Exercise objective =
Skip the pictures and write out, word for word, the lines below from the one with "Close the Project information panel" through the one with "Given: Click the TQQQ row Alpaca icon", inclusive.

(Dataset entries)
[Start of Attachment]

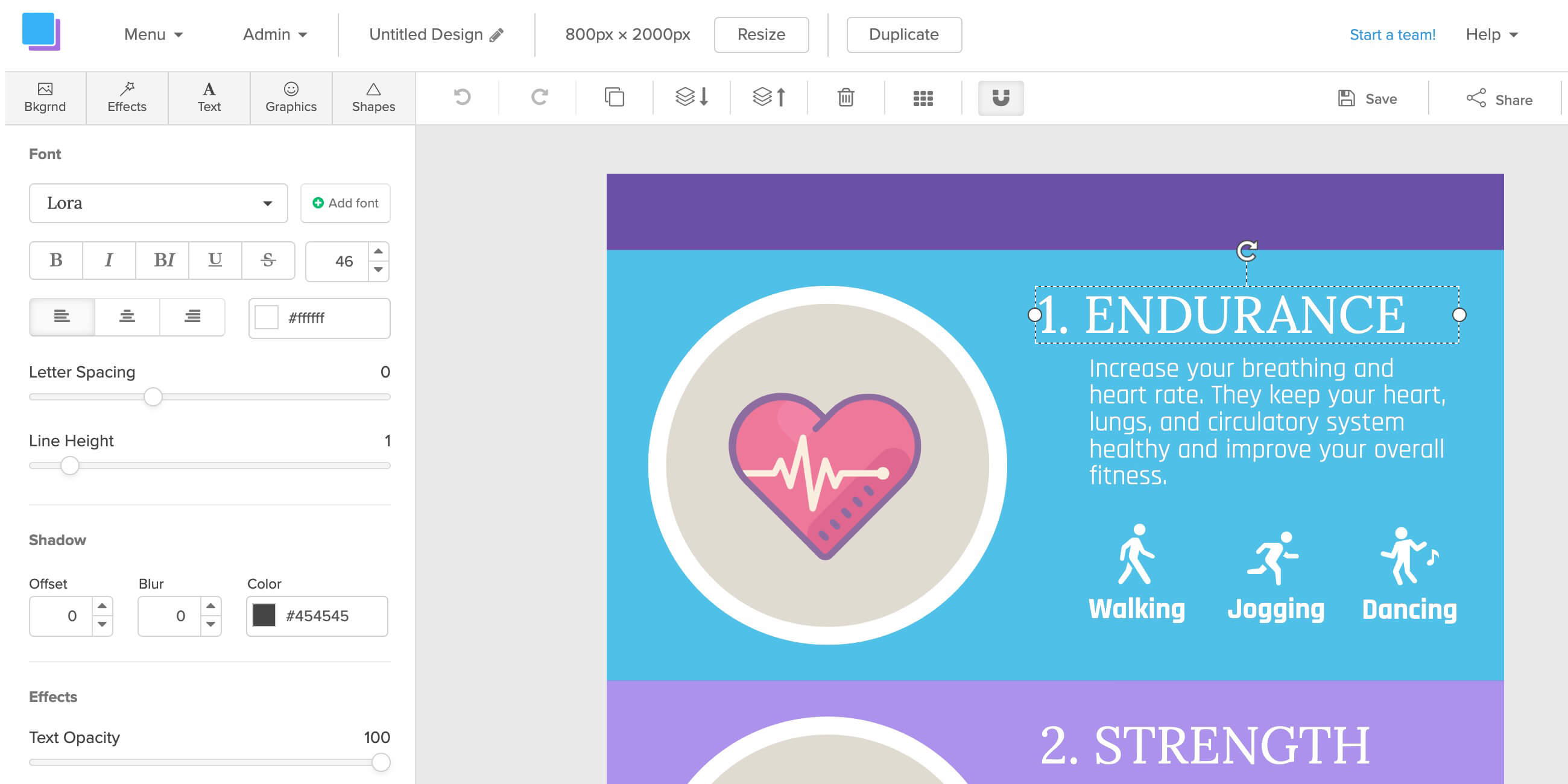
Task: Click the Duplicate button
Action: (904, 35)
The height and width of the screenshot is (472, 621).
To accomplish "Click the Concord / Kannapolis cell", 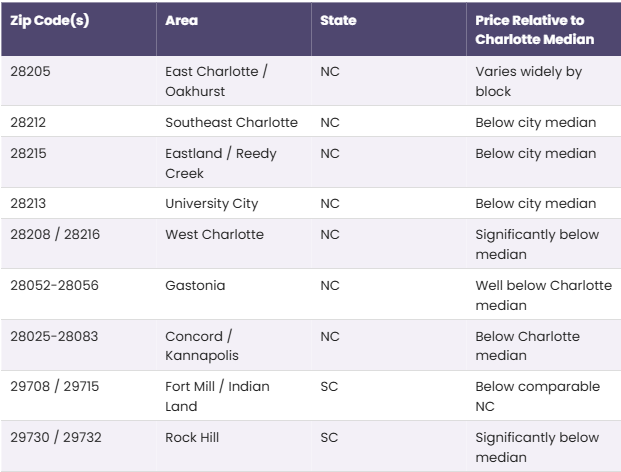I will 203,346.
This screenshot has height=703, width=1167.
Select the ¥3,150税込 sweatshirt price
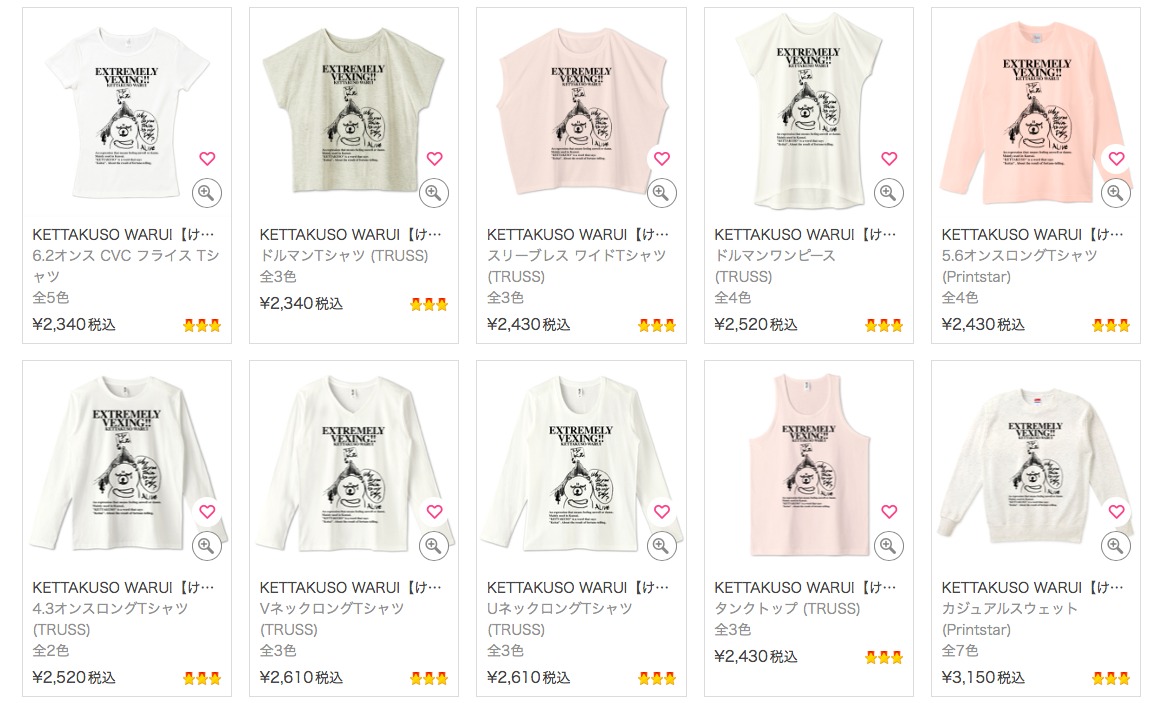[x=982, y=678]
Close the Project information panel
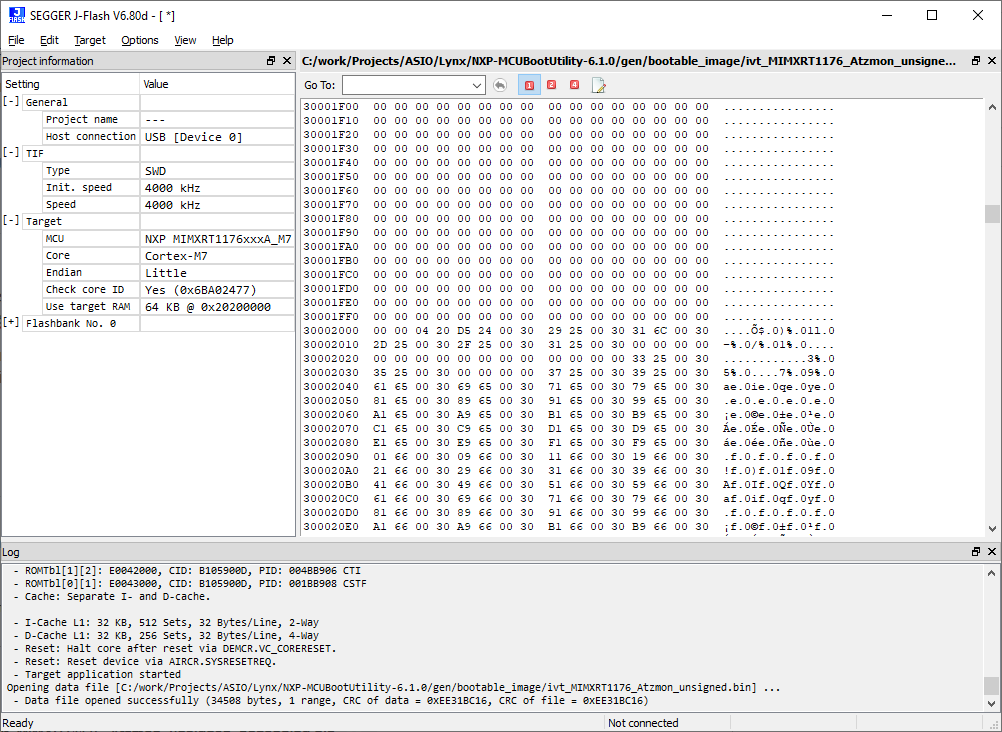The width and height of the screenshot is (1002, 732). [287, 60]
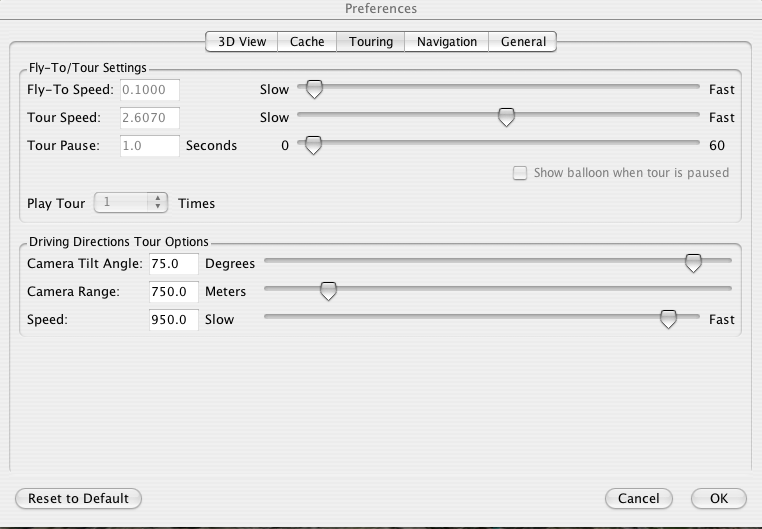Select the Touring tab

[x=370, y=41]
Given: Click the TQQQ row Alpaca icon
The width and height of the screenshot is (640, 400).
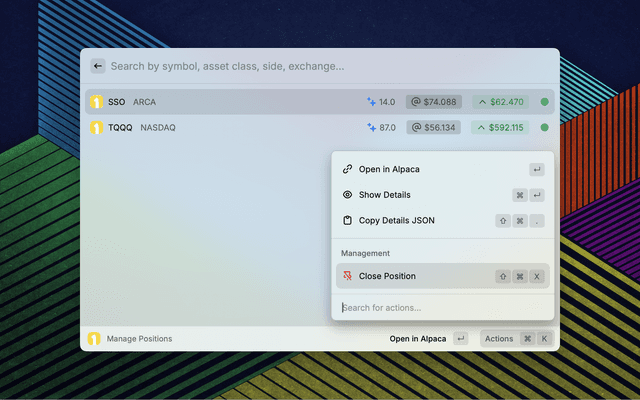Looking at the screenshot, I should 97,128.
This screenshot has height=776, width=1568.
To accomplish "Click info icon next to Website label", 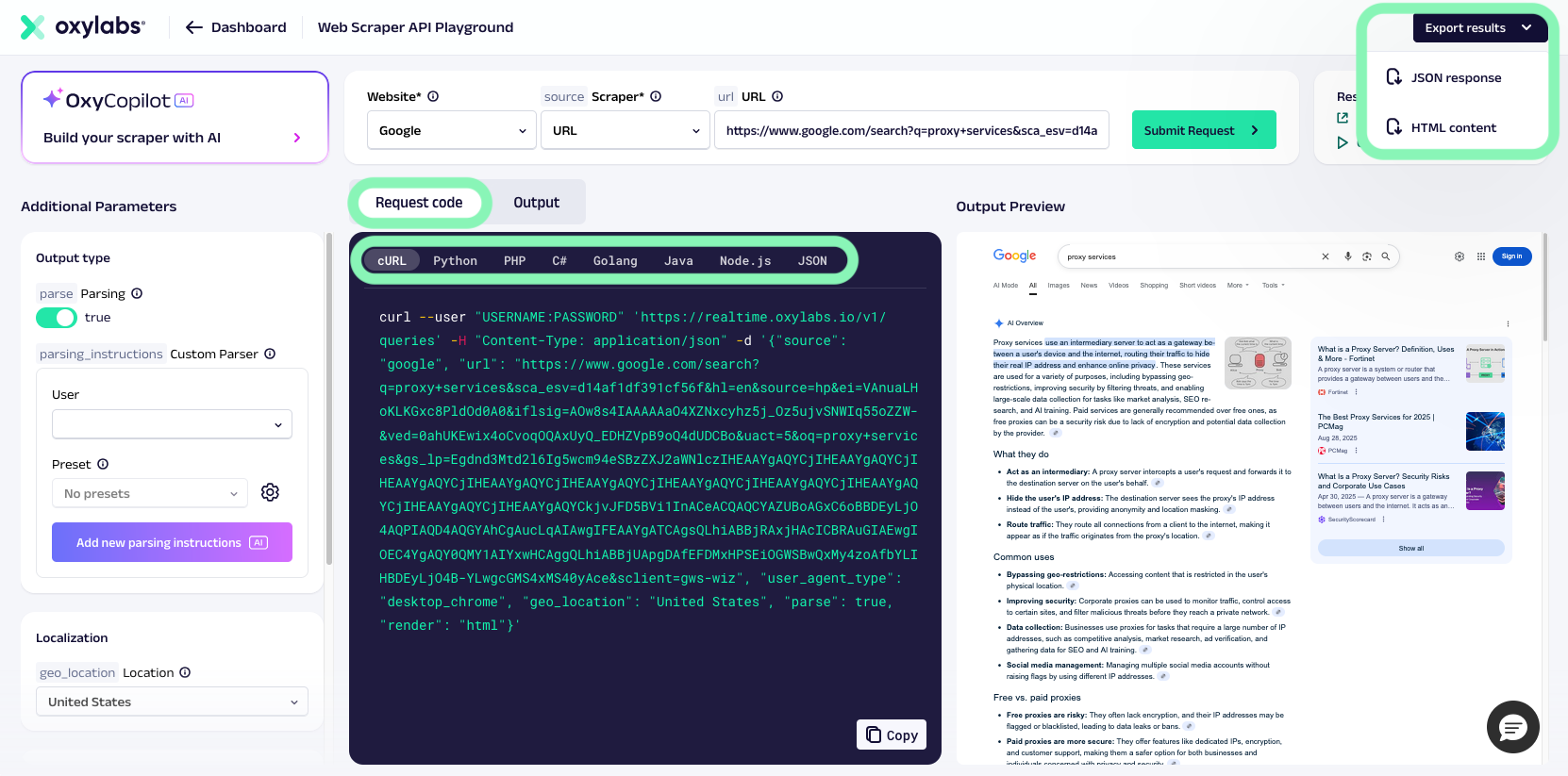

[End of Attachment]

Output of the task =
Close the Project information panel
The width and height of the screenshot is (1002, 732). [287, 60]
Select the Touring tab

[x=370, y=41]
Given: Click the TQQQ row Alpaca icon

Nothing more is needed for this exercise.